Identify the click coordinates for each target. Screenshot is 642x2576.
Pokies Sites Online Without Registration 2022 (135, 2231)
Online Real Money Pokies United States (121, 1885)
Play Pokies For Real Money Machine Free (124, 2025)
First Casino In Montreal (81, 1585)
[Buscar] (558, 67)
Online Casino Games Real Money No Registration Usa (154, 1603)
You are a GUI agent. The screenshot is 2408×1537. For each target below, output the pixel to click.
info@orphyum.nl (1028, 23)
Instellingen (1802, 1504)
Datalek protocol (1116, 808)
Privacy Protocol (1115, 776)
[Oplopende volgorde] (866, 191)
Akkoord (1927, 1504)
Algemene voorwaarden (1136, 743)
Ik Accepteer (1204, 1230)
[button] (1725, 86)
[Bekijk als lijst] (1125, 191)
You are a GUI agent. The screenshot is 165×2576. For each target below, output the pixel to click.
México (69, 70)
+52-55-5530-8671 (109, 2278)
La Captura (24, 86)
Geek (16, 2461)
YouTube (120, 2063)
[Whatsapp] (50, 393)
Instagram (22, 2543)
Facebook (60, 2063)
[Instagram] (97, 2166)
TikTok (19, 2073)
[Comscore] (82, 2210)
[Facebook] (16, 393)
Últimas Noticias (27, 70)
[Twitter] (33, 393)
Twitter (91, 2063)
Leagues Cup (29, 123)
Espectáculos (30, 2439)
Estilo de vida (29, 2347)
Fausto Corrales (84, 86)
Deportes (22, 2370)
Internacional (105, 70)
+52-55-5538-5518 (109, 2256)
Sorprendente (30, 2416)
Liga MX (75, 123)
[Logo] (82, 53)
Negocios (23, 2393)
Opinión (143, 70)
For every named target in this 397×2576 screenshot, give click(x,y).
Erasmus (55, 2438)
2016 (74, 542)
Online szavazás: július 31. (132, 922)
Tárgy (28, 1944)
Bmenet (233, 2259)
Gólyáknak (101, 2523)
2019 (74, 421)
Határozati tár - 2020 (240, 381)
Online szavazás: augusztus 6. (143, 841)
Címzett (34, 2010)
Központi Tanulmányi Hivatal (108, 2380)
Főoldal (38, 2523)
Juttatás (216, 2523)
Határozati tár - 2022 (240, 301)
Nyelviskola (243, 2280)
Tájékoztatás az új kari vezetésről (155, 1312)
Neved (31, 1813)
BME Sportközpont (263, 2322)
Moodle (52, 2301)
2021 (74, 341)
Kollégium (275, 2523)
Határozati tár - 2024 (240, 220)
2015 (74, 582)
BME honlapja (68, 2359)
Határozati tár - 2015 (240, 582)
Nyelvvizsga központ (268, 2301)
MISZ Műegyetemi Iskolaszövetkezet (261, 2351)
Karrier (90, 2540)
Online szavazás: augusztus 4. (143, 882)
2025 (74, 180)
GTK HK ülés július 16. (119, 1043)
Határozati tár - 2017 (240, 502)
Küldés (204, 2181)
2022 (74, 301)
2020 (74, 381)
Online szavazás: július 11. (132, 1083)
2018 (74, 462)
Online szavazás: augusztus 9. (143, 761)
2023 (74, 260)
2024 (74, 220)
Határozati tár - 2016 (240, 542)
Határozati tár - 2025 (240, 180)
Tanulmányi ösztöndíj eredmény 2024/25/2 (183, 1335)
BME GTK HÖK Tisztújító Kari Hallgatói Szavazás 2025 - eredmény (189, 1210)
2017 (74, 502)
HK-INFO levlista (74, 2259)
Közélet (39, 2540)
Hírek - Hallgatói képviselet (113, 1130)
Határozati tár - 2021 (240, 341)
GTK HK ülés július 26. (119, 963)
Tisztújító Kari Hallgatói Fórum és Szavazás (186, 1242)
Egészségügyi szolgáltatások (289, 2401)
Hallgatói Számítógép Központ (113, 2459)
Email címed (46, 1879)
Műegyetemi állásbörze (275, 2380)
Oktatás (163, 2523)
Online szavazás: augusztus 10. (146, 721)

----------

- TASK PROMPT -
Can you write out the rows again, starting at the line that has "Határozati tár - 2020 (240, 381)" and stopping after the line that has "Neved (31, 1813)", swapping "Juttatás" for "Ösztöndíj" and leaving everything else untouched?

- EXERCISE SOLUTION -
Határozati tár - 2020 (240, 381)
Online szavazás: augusztus 6. (143, 841)
Címzett (34, 2010)
Központi Tanulmányi Hivatal (108, 2380)
Főoldal (38, 2523)
Ösztöndíj (216, 2523)
Határozati tár - 2022 (240, 301)
Nyelviskola (243, 2280)
Tájékoztatás az új kari vezetésről (155, 1312)
Neved (31, 1813)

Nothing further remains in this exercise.